Battling the Islamic State of Iraq and Syria [ISIS] since 2014, Trump’s critics compare his decision to withdraw from Syria as comparable to Obama’s decision to withdraw from Iraq Dec. 15, 2011. Obama’s decision to end the Iraq War was largely credited with the rise of ISIS, eventually seizing 30% of Iraq and Syria in 2014. Unlike Iraq where Obama withdrew about 14,000 U.S. troops Dec. 15, 2011, there’s only 2,000 U.S. advisers in Syria, largely helping with intel and training for the Kurdish YPG militia and Syrian Democratic Forces [SDF], the main anti-al-Assad rebel group. U.S. forces in Syria have had no direct combat role, other than directing Kurdish YPG forces to battle what’s left of ISIS. Once ISIS was driven from strongholds in Mosul, Iraq [July 20, 2017] and Raqqa Syira [Oct. 17, 2017], the so-called Caliphate scrambled into the Syrian and Iraqi deserts.

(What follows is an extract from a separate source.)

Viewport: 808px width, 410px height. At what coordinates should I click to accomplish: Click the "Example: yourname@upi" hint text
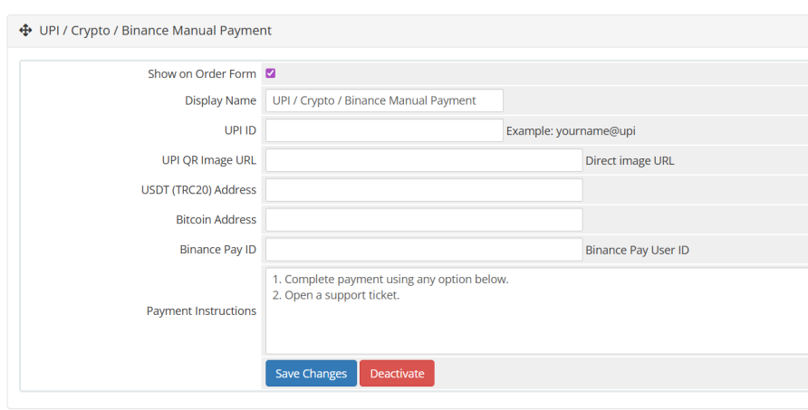(571, 131)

Trump’s decision to end U.S. involvement in Syria had more to do with mission accomplished, driving ISIS out of its major strongholds in Iraq and Syria. U.S. Sen. Lindsey Graham (R-S.C.), incoming Chairman of the Senate Armed Service Committee, loudly objected to Trump’s decision, citing past history in Iraq. But Graham’s dog in the fight has more to do with his friends in the Free Syria Army, now Syrian Democratic Forces, continuing to battle to topple al-Assad. Two-thousand U.S. advisers in or out of Syria will have no effect on whether ISIS has any possibility of reconstituting. Resigning today over Trump’s decision to withdraw from Syria, Defense Secretary Gen. James Mattis said Trump deserves a defense secretary that agrees with his views. Mattis backed the Saudi proxy war to topple al-Assad, spending U.S. blood-and-treasure to change regimes in Damascus.

When Turkish President Recep Tayyip Erdogan announced a new military operation in Syria to clear out terrorist and rebel groups threatening to infiltrate the Turkish border, Trump decided he would no longer back the YPG’s agenda of establishing a permanent Kurdish region in Syria. Turkey considers the Kurdish YPG and Kurdistan Workers Party [PKK] as terror groups hell-bent on establishing an independent Kurdistan in Turkish territory. “There rare many steps that Turkey and Iran can take together to stop the fighting in the region and to establish peace,” said Erdogan, referring to his commitment to peace in the region. Only yesterday, Russian President Vladmir Putin, Erdogan and Iranian President Hassan Rouhani called for a new Syrian constitution and free elections, something demanded for years by Saudi Arabia’s High Negotiation Commission.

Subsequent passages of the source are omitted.